[Data for the task Boundary: Start]

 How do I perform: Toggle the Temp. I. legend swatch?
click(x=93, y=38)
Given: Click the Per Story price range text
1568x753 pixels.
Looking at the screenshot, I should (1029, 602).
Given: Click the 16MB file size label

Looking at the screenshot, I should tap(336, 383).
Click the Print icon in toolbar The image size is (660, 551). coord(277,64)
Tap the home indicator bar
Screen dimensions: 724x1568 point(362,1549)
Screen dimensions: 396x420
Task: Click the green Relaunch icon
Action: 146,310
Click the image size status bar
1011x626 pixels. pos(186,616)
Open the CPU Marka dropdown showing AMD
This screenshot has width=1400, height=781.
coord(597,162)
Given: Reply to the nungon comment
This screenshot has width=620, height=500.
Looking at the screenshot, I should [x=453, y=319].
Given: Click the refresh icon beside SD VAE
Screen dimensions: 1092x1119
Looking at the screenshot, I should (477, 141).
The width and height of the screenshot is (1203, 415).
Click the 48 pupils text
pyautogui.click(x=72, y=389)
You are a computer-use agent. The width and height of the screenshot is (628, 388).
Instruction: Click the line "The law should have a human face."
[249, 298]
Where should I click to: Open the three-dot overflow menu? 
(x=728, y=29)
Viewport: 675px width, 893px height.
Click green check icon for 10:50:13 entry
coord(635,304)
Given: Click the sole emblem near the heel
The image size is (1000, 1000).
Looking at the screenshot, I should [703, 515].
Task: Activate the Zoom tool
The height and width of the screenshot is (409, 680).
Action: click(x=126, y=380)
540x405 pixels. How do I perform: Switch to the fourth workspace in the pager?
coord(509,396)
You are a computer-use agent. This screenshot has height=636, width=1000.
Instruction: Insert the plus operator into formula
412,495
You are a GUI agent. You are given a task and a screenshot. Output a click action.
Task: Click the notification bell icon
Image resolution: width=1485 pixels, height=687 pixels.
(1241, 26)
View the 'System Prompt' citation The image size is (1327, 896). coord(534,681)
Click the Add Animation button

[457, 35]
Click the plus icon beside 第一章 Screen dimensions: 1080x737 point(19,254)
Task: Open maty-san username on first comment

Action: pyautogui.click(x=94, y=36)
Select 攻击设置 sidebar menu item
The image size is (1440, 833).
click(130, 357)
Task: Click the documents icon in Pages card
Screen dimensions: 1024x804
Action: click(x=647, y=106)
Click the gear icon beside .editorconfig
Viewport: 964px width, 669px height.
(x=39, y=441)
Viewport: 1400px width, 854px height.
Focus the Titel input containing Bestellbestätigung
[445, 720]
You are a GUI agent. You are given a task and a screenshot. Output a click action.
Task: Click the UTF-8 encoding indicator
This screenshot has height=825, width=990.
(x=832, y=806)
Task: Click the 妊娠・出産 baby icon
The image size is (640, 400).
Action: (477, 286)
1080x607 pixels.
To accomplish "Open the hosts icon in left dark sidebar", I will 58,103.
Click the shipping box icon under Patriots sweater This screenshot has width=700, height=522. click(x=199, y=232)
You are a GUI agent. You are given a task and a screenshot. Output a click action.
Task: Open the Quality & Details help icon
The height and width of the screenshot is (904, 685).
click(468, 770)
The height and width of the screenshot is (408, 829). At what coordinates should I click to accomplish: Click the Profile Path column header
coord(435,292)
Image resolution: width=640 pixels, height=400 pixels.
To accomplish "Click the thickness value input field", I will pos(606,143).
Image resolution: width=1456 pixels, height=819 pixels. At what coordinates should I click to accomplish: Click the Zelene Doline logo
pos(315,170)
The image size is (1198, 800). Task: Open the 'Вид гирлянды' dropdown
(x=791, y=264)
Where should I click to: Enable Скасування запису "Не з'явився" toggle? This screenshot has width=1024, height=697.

[Data for the task Boundary: End]

_What to work on_
Produce only the lines from the line containing "Instruction: Click the" through the line containing "Select 攻击设置 sidebar menu item", inclusive of both, exactly as they stand in the entries above.

_Solution to this exercise_
Instruction: Click the line "The law should have a human face."
[249, 298]
Where should I click to: Open the three-dot overflow menu? 
(x=728, y=29)
Viewport: 675px width, 893px height.
Click green check icon for 10:50:13 entry
coord(635,304)
Given: Click the sole emblem near the heel
The image size is (1000, 1000).
Looking at the screenshot, I should [703, 515].
Task: Activate the Zoom tool
The height and width of the screenshot is (409, 680).
Action: click(x=126, y=380)
540x405 pixels. How do I perform: Switch to the fourth workspace in the pager?
coord(509,396)
You are a computer-use agent. This screenshot has height=636, width=1000.
Instruction: Insert the plus operator into formula
412,495
You are a GUI agent. You are given a task and a screenshot. Output a click action.
Task: Click the notification bell icon
Image resolution: width=1485 pixels, height=687 pixels.
(1241, 26)
View the 'System Prompt' citation The image size is (1327, 896). coord(534,681)
Click the Add Animation button

[457, 35]
Click the plus icon beside 第一章 Screen dimensions: 1080x737 point(19,254)
Task: Open maty-san username on first comment

Action: pyautogui.click(x=94, y=36)
Select 攻击设置 sidebar menu item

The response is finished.